**Exercise objective**
Transcribe the records below, starting at the line that contains "Task: Open the tim support Mekari link" and ending at the line that contains "pyautogui.click(x=357, y=361)", and leave the pictures out of your answer.

--- Begin Input for this task ---

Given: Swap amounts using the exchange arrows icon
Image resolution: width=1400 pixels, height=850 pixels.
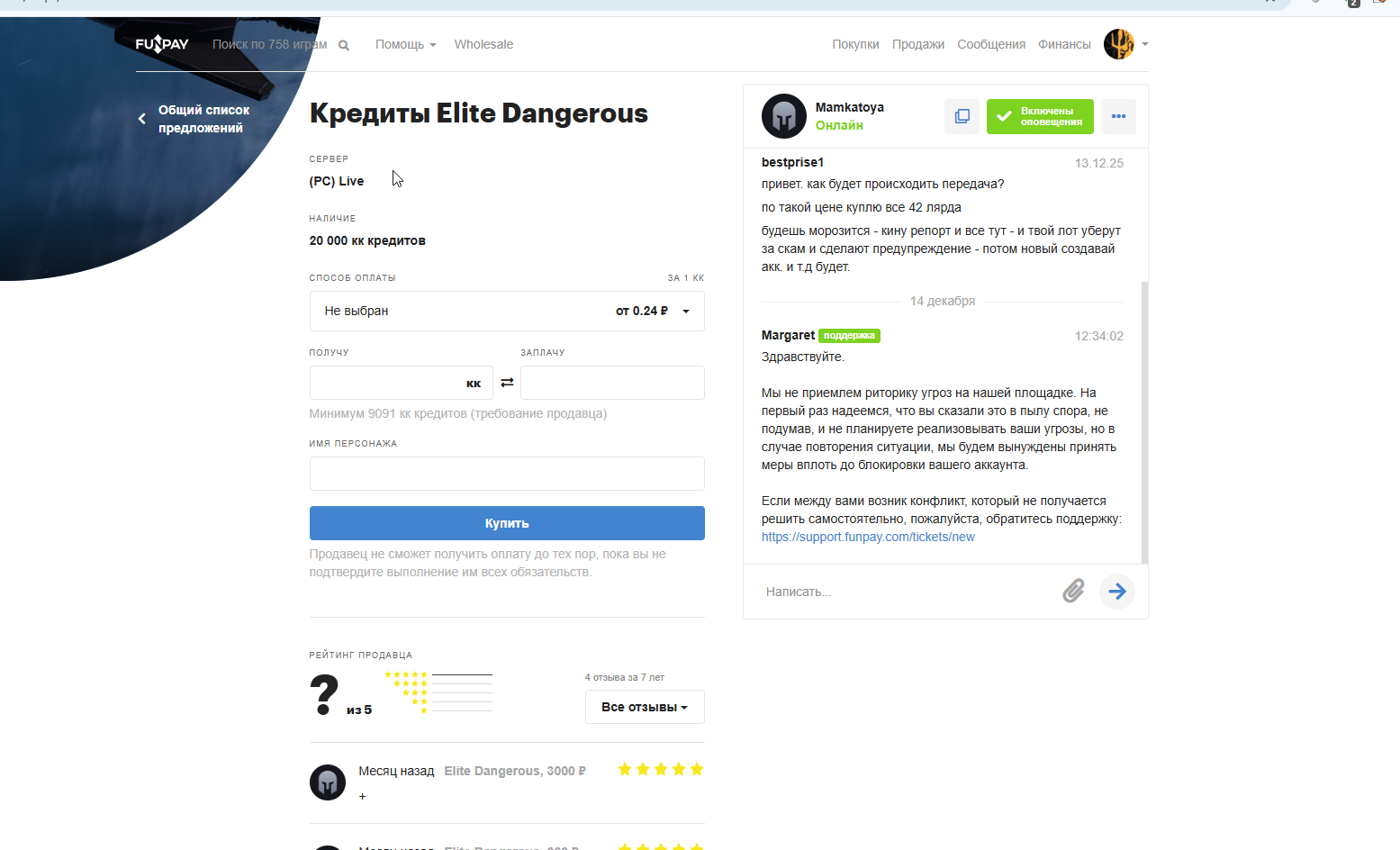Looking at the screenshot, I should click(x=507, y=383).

--- End Input for this task ---
--- Begin Input for this task ---

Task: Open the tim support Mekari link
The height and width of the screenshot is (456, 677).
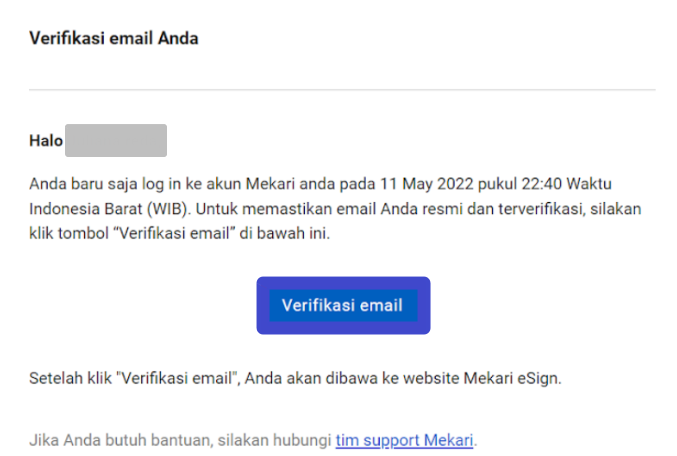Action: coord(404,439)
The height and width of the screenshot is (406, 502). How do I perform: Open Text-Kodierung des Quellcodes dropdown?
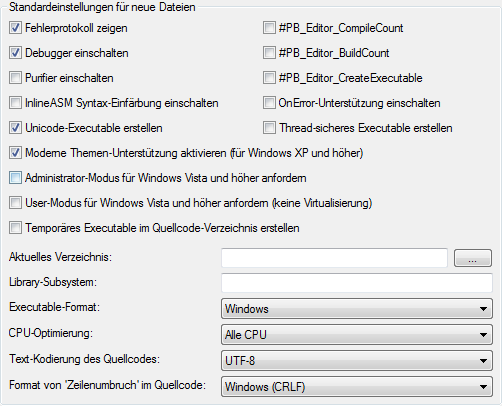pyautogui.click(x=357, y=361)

--- End Input for this task ---

**Reply to the task**
Task: Open the tim support Mekari link
The height and width of the screenshot is (456, 677).
Action: coord(404,439)
The height and width of the screenshot is (406, 502). How do I perform: Open Text-Kodierung des Quellcodes dropdown?
pyautogui.click(x=357, y=361)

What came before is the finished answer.